■ EXERCISE:
Everything in the entries except the pictures must be repeated exactly.

━━━ DATA SUPPLIED ━━━

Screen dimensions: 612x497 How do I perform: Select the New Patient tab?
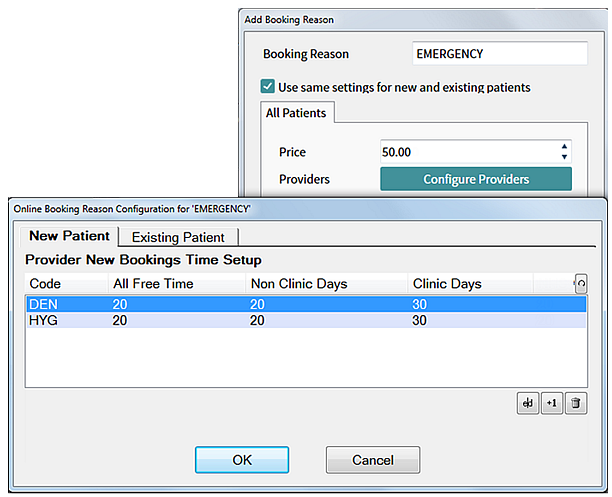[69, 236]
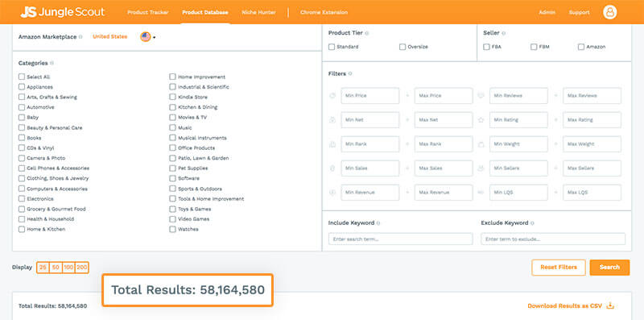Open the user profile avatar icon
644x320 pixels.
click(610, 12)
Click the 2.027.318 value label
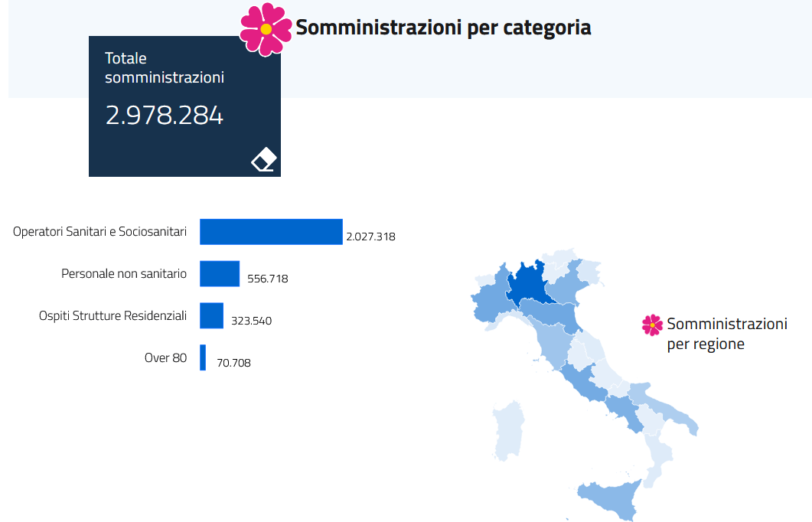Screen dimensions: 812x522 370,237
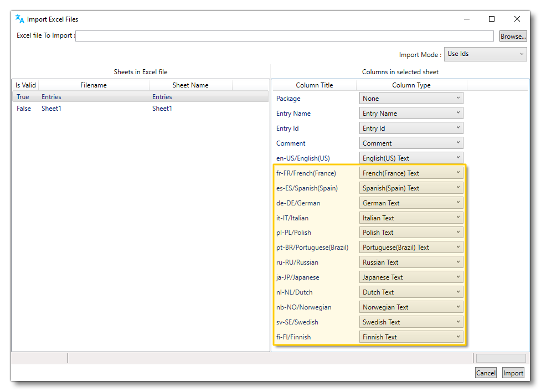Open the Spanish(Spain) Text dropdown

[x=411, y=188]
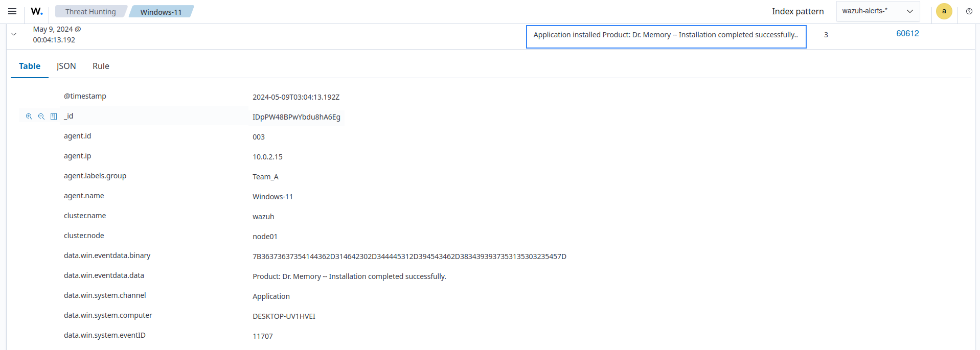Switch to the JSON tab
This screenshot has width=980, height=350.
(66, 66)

━━━

■ RESULT OF THIS EXERCISE:
Screen dimensions: 612x497 How do I perform: Select the New Patient tab?
[69, 236]
Open the user profile avatar icon
644x320 pixels.
click(610, 12)
Click the 2.027.318 value label
Screen dimensions: 812x522 370,237
Open the Spanish(Spain) Text dropdown

[x=411, y=188]
Switch to the JSON tab
This screenshot has width=980, height=350.
(66, 66)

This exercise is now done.